Les amants koalas

Les yeux clos, les bruits du dehors, le ronronnement du chat, et la respiration de l’homme. Et les bras de l’homme. Ses cheveux. Sa nuque. Ses doigts. Son ventre. Imprégnés, épuisés de sexe. Nos avons joui. Fort. Longtemps. Souvent.

Ce sont les heures d’après.  Le soir, la nuit, le petit matin ? Après. Les confidences, le vin, le repas longuement mijoté ? Après ça. Les sexes propres, les dessous chics, les fantaisies enjouées ? Bien après ça.  

En général, ces heures-là viennent après la fin de l’histoire, le récit s’arrête au propre et lisse, au joli sexe nimbé de bougies à la rose. On ne dit pas le sommeil partagé dans la fange du plaisir, les corps parfumés de foutre et de cyprine, de sueur et de salive, les peaux trop moites et les cheveux emmêlés, les aisselles puantes de la nuit, les draps détrempés. Ni les petits déjeuners zombie, un café, deux cafés… trois cafés ? Merci. Et ralentir le temps. Et peu importe finalement que le jour soit déjà à moitié mangé, retourner se coucher. J’étais sale. J’étais nue, sans aucun des apparats qui avaient égayé les heures passées. J’ai dormi un moment.

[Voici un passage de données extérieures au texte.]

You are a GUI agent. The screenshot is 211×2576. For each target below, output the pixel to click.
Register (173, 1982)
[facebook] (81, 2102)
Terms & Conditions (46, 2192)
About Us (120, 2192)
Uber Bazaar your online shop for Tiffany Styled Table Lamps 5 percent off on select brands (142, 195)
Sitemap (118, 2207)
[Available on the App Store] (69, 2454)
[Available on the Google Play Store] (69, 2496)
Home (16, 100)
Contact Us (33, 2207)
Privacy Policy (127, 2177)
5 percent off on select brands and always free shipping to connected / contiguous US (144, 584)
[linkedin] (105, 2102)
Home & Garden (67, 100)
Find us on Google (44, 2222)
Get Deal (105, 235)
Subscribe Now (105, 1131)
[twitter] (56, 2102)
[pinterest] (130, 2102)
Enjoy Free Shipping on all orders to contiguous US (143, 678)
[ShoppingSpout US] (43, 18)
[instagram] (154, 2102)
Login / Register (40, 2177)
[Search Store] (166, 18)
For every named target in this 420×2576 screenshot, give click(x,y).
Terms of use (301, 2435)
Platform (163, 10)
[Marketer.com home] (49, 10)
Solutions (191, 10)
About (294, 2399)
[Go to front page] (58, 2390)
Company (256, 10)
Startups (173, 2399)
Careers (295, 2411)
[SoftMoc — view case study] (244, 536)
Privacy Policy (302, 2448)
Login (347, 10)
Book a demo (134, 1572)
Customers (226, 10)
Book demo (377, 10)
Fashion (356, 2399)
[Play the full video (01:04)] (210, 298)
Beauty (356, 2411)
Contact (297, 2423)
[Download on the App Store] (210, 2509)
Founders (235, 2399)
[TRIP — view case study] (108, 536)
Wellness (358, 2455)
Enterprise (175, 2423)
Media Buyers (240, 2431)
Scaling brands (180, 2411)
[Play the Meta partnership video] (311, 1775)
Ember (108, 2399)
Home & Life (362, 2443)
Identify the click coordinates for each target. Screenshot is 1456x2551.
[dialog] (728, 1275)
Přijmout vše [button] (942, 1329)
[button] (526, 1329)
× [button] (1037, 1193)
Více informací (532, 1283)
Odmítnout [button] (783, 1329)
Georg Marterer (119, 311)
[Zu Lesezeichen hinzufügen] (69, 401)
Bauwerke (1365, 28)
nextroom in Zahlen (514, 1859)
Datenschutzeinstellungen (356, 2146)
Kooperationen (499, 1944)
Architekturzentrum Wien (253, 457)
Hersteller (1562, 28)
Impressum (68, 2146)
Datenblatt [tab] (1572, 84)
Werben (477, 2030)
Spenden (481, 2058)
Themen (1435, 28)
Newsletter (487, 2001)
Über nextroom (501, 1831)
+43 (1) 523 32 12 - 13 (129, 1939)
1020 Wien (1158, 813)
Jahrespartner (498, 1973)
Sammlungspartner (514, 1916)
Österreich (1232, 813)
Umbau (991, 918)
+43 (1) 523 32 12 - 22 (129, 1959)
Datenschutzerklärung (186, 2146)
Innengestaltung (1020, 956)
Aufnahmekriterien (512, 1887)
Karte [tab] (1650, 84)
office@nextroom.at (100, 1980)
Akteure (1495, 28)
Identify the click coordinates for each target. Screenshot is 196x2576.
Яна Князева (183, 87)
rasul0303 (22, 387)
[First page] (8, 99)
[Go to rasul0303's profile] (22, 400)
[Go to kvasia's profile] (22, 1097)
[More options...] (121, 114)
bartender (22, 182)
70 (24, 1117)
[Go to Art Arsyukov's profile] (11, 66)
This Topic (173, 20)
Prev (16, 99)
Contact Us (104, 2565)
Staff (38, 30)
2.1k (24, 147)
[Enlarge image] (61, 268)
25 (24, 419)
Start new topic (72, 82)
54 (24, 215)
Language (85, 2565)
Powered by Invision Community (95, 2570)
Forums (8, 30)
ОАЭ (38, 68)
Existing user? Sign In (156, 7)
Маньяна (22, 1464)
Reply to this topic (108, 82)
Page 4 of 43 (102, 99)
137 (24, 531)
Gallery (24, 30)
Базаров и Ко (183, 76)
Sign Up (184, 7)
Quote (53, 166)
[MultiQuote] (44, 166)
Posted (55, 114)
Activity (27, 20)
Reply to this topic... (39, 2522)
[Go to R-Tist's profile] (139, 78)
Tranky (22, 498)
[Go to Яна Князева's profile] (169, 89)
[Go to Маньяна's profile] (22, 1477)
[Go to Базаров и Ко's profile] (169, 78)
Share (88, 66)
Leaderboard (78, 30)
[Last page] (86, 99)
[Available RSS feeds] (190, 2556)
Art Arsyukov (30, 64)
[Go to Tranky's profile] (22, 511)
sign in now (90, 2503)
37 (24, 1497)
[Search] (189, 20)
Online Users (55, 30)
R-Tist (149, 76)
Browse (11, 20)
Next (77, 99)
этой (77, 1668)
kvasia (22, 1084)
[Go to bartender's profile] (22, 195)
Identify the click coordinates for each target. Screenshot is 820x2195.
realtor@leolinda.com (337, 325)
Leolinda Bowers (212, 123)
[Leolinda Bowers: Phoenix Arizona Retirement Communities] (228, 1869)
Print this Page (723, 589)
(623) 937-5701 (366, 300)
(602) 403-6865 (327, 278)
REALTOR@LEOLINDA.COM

Je suis revenue au monde lentement, consciente bien avant d’ouvrir les yeux.  Chaque caresse était sourire. Chaque frisson, abandon. J’ai glissé ma tête au creux de son cou. J’ai enroulé mes cuisses, mes bras, et son corps est devenu comme un aimant, collé à moi à peu près partout, dans une moiteur extrême, une puanteur humaine des plus réjouissantes, des amants koalas, agrippés à l’instinct. Ma peau fondue à la sienne, mes hanches étaient son bateau, ses mains mon port. Pendant un instant infini, le silence était parfait de râles et de souffles, de sourires et de jouissance. Comme la vague recouvre le sable, comme le vent balaie la neige, dans la plus sublime des normalités, dirait Jana Czerna, il n’y avait que – mais c’est tellement – des peaux fusionnées, des sexes emboîtés, et le regard-cadeau qui accompagne chaque mouvement. S’accrocher à l’autre comme on aspire l’air, se fondre et se remplir, goûter un instant d’absolu réconfort, s’autoriser la plus vulnérable des nudités… Le monde tournait sans nous, et nous sans lui. Et l’instant, le geste, le plaisir, la joie, le cœur, le silence, nos corps, nos sexes étaient parfaits.